Cutting ties with all Syrian clients
In September 2011, the Association of Lebanese Banks (ABL) issued a memo urging all banks to limit their relations with Syrian clients. This document is not available to the public, but a bank gave a copy to MEE. It stated: “No external transactions in US dollars are to be permitted for Syrian-held accounts after the issuance of the Executive Orders against Syria.” In 2014, the year Shaarani’s father lost his account, ABL sent the banks a reminder.
The Association of Banks in Lebanon and the Lebanese Central Bank both declined to comment, as did the majority of banks approached in Beirut.
“Financial institutions are reluctant to open the subject because no one wants to take responsibility for what is going on. We know that not all Syrians are terrorists, and from a humanitarian perspective, it’s a pity to reject them, but nobody wants to take the blame if something goes wrong,” explained a senior financial consultant at a major Lebanese bank who wished to remain anonymous.

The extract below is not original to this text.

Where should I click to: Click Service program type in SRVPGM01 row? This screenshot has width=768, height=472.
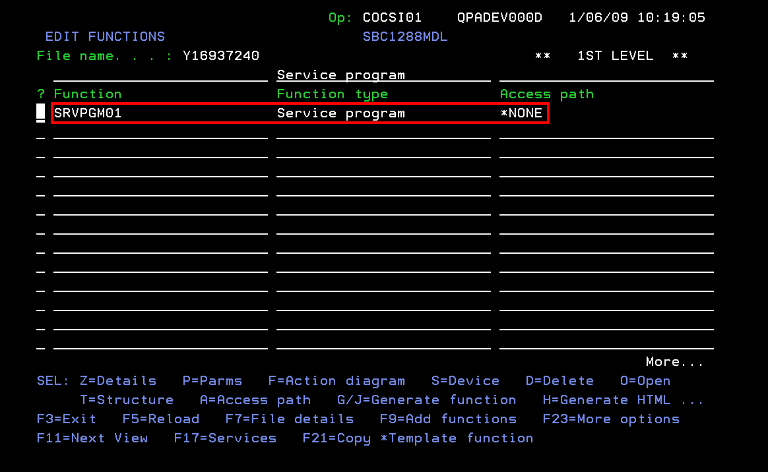(x=340, y=113)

There are no figures available to help determine how many existing Syrian accounts have been closed or how many Syrian clients Lebanese banks have turned down.
The ABL memo has no legal value as such. It is a piece of advice that is not binding. Yet in Beirut, most of the commercial banks choose to be on the safe side and simply refuse to deal with Syrian nationals.
“When a Syrian person walks in and asks to open an account, I politely refuse. It might not be nice, but nobody wants a headache,” said a branch manager at another Lebanese bank who also wanted to remain anonymous.
“As a bank, I need the United States for all my transactions outside of Lebanon. The relationship with correspondent banks is something I will never compromise on and so our choice is to stop dealing with Syrian citizens as a whole. We do not open accounts and we allow ourselves to close existing ones,” she added.
A Correspondent Bank is a foreign financial institution that acts like a domestic bank's agent abroad, facilitating transactions and other services. Losing correspondent banking relationships (CBRs) is a matter of great concern to Lebanese and Arab banks. According to a recent IMF/World Bank/Arab Monetary Fund report, 40 percent of Arab banks are experiencing “a significant decline” in the scale of CBRs, with 167 terminated accounts in 2015.
There are several reasons why western banks are cutting ties with their Arab partners, including concerns about money laundering and terror financing, imposition of sanctions and an overall decline in the appetite for risk.
From de-risking to financial discrimination
In that context, the behaviour of Lebanese banks towards Syrian clients is a typical case of de-risking. For fear of losing CBRs, local establishments prefer to stop operating with entire groups of people, even if that implies financial exclusion. Yet there is more to it than a fear of international sanctions. Such measures also follow economic rationales.
“Of course there is a commercial logic when we refuse Syrian requests," admitted one anonymous branch manager. “Most of them are only in Lebanon temporarily and do not have a lot of wealth, so it wouldn’t be profitable for our bank to accept such clients."
“I fear that the core reason behind the financial exclusion measures taken on by large banks remains the same: profitability," said Wissam H Fattouh, Secretary General at the Union of Arab Banks, a regional institution that operates under the Arab League’s umbrella. “We feel that de-risking has evolved towards a form of financial discrimination where decisions are led by perception instead of facts, where some regulations protect the strong instead of the weak, and where certain policies are driven by profit instead of morals.”
*Correction - This story originally identified Banque Libano-Française as the bank in question, when it should actually have been CitiBank Beirut. This has now been corrected.